L’élite libérale – Deák, Eötvös, Lajos Mocsáry – voyait la solution du problème minoritaire dans l’établissement de la liberté individuelle bourgeoise et d’un système administratif fondé sur l’autonomie. C’était peut-être Mocsáry qui avait la conception la plus hardie lorsqu’il reconnaissait ouvertement que l’unité de la Hongrie, en tant qu’«Etat polyglotte», ne pouvait être maintenue que si elle réussissait à assurer un développement libre à chaque peuple et si ceux-ci acceptaient volontairement de maintenir la coexistence. Eötvös, qui analysa à plusieurs reprises cette question sur le plan théorique, écrivait dans son journal, à propos de la Transylvanie, que même «l’idée d’une confédération républicaine ne me ferait pas peur», mais «je trouverais bon et justifié si l’on s’accomodait momentanément du dualisme pour gagner du temps, ce qui permettrait que les Hongrois, se fortifiant en tous points de vue et avant tout en culture, deviennent capables de jouer le grand rôle qui leur incombera dans l’avenir».*JÓZSEF EÖTVÖS, Vallomások és gondolatok (Confessions et réflexions). Eötvös József mûvei (Śuvres de J. E.). Publ. par MIKLÓS BÉNYEI, Budapest, 1977, 624. Il estimait que l’existence ultérieure des peuples vivant dans le bassin des Carpates nécessitait le développement d’une Hongrie forte qui ne pourrait pourtant pas être transformée en un Etat national pur; qu’il faudrait satisfaire les revendications politiques et linguistiques «justes» des nationalités ayant acquis une conscience nationale et assurer à ces peuples une liberté plus large que dans les Etats voisins. Deák, plus sceptique, se fondant sur un sens de responsabilité libéral et ayant une vision plus réaliste, préconisait lui aussi une politique minoritaire plus équitable qui viserait à établir, dans la Hongrie de 1867, un Etat śuvrant, dans l’intérêt de tous, au-dessus de toutes les nationalités, mais cependant marqué par l’hégémonie hongroise.
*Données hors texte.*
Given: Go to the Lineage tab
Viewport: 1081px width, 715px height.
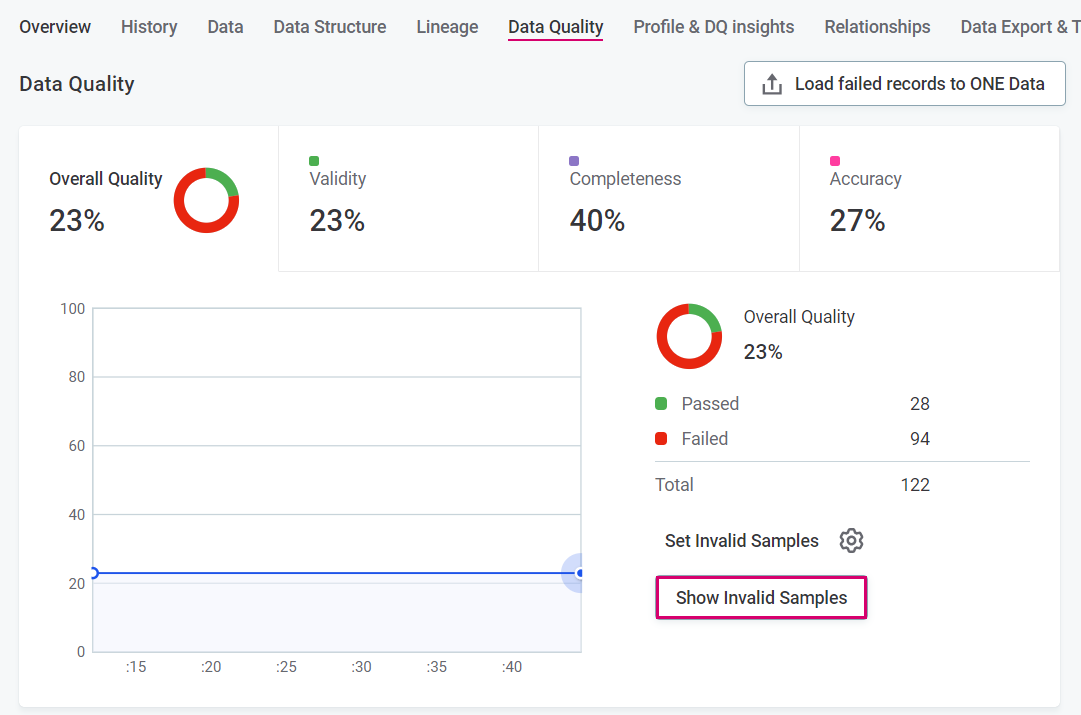Looking at the screenshot, I should (447, 27).
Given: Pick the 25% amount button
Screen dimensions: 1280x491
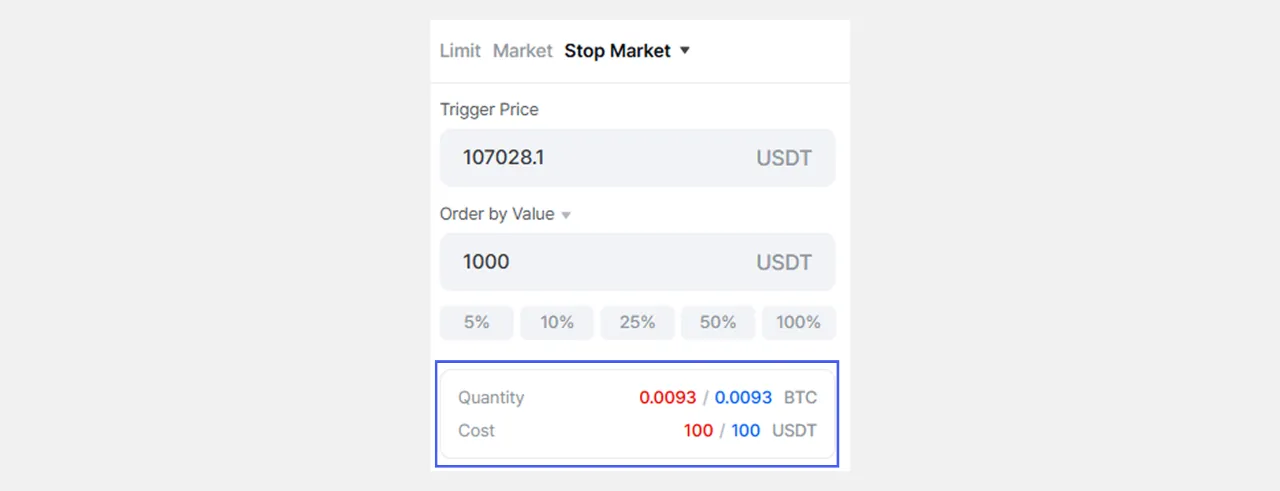Looking at the screenshot, I should 637,322.
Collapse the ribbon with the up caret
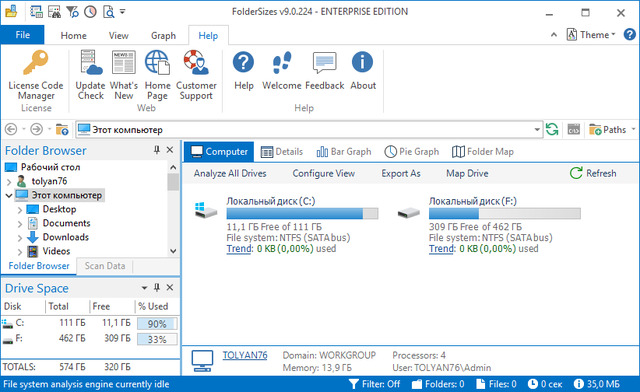640x392 pixels. tap(553, 35)
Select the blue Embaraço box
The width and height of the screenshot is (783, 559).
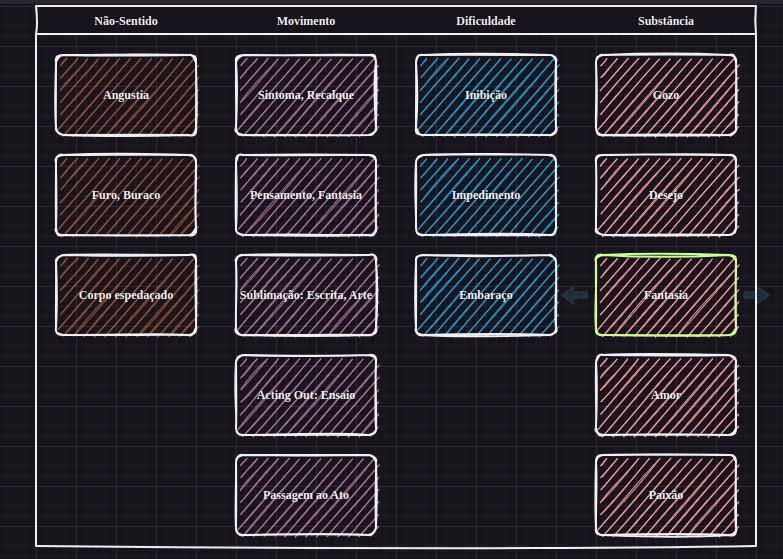486,295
La loi sur les nationalités (art. XLIV, 1868), malgré ses compromissions, constituait un acte libéral important. De longs débats avaient précédé sa venue au jour dans les commissions comprenant les représentants des nationalités, qui réclamaient leurs propres institutions politiques et culturelles ainsi que des comitats organisés selon les critères ethniques – en réalité elles exigeaient la fédéralisation – face aux représentants de la position hongroise qui défendaient l’hégémonie du hongrois en tant que langue d’Etat ainsi que le système des comitats déjà existant. Le texte définitif de la loi reflétait tout d’abord le pragmatisme de Deák disposé au compromis. D’après la loi, chaque citoyen pouvait intervenir en sa langue maternelle aux assemblées communales ou municipales, adresser en sa langue maternelle des requêtes jusqu’au niveau gouvernemental et avait droit à une réponse dans sa langue. Aux tribunaux de première instance, chacun pouvait mener son procès en sa langue et devait obtenir le verdict des instances supérieures également dans cette langue. La loi permettait le libre choix de la langue aux communes, aux Eglises ainsi qu’aux autorités ecclésiastiques et aux écoles communales et confessionnelles. Elle prescrivait à l’Etat d’assurer l’enseignement en langue maternelle «jusqu’au niveau où commence la formation supérieure,» et de choisir, pour les hautes fonctions de juridiction et d’administration, «des personnes compétentes» dans les rangs des nationalités.*Magyar törvénytár (Recueil de lois hongroises) 1836-1868, Budapest, 1896, 490.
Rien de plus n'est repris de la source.